Pictures with six things in them, easy enough. This list can also be described as “things they already know at kotaku, io9 or toplessrobot”, but I thought I’d list it here anyway. After you solve this little puzzle, it takes you to a place to enter your email address, then dumps you out on an already available blog following the remake of The Prisoner. The number they gave me is 590875… but I refuse to answer to it.

And thus my viral marketing role is fulfilled. Enjoy!

Watchmen viral ads in your favorite blogs!

A couple of friends found more posts about the Watchmen ad winners!

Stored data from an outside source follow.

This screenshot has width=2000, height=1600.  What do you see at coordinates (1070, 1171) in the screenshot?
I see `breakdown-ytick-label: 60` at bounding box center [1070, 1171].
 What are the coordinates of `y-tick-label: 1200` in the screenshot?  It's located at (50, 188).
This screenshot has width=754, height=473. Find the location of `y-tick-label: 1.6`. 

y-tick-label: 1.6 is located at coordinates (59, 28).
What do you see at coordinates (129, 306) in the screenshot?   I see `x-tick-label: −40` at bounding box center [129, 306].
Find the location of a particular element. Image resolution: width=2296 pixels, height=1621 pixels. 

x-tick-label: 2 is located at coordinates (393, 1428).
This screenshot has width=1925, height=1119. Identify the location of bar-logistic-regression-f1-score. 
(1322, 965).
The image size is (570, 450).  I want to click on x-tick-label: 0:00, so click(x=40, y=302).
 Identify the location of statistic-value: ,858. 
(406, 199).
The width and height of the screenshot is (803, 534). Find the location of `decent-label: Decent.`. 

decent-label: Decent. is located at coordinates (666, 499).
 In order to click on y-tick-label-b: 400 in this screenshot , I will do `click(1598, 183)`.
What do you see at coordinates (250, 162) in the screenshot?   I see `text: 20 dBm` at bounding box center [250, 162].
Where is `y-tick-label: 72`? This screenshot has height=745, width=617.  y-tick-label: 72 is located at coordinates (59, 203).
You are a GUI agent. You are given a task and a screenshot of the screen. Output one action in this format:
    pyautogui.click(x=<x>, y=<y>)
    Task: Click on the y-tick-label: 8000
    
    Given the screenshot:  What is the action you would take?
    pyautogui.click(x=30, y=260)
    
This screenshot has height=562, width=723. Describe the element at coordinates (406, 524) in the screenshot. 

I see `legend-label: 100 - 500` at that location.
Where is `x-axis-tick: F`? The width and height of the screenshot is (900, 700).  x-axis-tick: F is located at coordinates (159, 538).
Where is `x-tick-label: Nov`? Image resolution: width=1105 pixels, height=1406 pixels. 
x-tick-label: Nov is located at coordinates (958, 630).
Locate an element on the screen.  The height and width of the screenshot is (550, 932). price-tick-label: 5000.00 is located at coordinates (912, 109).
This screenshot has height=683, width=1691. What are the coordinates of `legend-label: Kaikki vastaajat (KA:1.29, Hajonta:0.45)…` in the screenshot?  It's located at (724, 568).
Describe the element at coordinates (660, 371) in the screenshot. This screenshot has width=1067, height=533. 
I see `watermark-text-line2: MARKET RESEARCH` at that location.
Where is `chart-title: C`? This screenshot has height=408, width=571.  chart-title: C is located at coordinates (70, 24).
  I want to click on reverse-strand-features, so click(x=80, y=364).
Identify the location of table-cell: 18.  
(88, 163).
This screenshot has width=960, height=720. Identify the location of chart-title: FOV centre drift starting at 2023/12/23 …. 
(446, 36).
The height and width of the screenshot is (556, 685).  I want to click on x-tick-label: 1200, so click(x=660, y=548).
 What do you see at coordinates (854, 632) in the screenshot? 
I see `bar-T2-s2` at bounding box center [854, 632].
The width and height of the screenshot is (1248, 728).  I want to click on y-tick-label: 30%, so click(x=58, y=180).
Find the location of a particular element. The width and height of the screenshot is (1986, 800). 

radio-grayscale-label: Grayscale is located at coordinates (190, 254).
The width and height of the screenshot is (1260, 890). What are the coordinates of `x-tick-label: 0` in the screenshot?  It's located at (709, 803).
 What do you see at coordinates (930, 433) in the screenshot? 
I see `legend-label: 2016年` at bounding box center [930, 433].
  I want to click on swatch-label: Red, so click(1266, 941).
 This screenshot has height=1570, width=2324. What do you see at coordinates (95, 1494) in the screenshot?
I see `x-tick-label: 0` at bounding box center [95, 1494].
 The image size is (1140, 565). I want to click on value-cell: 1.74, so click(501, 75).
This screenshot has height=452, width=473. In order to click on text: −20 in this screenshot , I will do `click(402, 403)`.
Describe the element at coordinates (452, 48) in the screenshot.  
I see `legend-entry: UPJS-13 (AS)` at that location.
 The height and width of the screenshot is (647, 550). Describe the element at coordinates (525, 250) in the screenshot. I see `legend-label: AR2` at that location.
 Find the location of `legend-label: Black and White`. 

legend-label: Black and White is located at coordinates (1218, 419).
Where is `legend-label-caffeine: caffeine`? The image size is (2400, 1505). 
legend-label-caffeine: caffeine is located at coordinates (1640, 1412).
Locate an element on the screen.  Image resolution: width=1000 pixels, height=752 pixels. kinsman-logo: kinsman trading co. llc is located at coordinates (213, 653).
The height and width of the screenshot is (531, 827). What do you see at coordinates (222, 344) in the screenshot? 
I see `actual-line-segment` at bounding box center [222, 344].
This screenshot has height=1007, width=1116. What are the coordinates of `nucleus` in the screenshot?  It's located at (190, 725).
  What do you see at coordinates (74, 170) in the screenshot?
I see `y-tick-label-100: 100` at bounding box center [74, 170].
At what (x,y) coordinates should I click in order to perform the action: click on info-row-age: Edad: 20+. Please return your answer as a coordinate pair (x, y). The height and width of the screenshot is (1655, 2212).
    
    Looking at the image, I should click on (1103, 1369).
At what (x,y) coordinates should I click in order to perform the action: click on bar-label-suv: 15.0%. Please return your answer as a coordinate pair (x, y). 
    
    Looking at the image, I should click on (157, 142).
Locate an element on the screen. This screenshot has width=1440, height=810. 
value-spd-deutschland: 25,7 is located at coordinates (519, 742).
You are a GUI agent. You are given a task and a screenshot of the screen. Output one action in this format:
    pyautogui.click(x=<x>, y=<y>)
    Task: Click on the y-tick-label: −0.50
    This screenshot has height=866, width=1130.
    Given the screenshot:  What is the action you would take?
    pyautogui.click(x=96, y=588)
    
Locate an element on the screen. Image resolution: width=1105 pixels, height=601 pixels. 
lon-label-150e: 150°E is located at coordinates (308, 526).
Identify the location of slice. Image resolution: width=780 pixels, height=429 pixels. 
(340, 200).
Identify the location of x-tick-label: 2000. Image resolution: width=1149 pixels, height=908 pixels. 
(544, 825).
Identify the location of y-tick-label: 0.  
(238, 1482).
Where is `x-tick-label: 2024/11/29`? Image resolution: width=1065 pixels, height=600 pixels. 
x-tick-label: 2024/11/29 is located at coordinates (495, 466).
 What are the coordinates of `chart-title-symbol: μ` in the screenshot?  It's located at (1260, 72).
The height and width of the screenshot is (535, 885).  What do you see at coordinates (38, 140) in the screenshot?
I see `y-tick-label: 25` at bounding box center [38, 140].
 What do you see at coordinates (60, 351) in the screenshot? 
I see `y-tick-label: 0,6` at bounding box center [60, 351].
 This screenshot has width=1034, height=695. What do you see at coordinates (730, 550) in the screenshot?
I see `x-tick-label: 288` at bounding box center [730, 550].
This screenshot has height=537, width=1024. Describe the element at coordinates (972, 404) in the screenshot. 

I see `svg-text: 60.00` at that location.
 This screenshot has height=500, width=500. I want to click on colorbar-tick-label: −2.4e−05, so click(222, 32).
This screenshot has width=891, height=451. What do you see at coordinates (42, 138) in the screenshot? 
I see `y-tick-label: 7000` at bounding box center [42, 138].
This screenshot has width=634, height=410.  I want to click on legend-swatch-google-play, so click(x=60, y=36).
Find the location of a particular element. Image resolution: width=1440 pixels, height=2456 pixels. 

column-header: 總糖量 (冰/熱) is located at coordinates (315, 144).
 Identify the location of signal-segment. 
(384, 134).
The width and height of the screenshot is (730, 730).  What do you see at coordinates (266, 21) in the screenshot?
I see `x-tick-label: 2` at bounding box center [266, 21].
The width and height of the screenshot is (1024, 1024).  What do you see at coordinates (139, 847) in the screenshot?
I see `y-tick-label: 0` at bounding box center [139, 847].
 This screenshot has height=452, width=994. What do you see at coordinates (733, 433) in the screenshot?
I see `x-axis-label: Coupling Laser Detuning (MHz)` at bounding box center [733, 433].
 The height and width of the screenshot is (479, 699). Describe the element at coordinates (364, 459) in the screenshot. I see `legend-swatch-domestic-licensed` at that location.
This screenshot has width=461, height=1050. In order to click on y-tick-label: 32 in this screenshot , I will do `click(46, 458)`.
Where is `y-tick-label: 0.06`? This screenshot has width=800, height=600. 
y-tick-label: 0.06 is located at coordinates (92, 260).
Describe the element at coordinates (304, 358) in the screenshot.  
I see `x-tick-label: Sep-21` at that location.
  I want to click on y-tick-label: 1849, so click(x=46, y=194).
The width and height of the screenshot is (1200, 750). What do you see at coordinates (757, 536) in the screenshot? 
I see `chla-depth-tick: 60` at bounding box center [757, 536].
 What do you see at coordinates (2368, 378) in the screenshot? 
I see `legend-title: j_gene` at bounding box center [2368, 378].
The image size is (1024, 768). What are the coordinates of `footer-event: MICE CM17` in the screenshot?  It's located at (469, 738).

Television Without Pity has a story on the Watchmen ad, along with links to five of their favorites, including my own Ozymandias toy ad! It’s so satisfying to see people picking up on the nuances I put into the video, like the mispronunciation of “Ozymandias” by the disinterested A/V tech in the video’s pre-roll. You may also notice the copyright at the end is in roman numerals, which while not that unusual, is a touch I think Veidt would have insisted on.

The ads also showed up on sci-fi blog io9, which included four of their favorite videos — guess which familiar toy ad makes an appearance? I’m really excited that people like the ad enough to keep posting it. While you’re there, you may want to also check out a Veidt hairspray ad that is so 80s it’s almost unhealthy.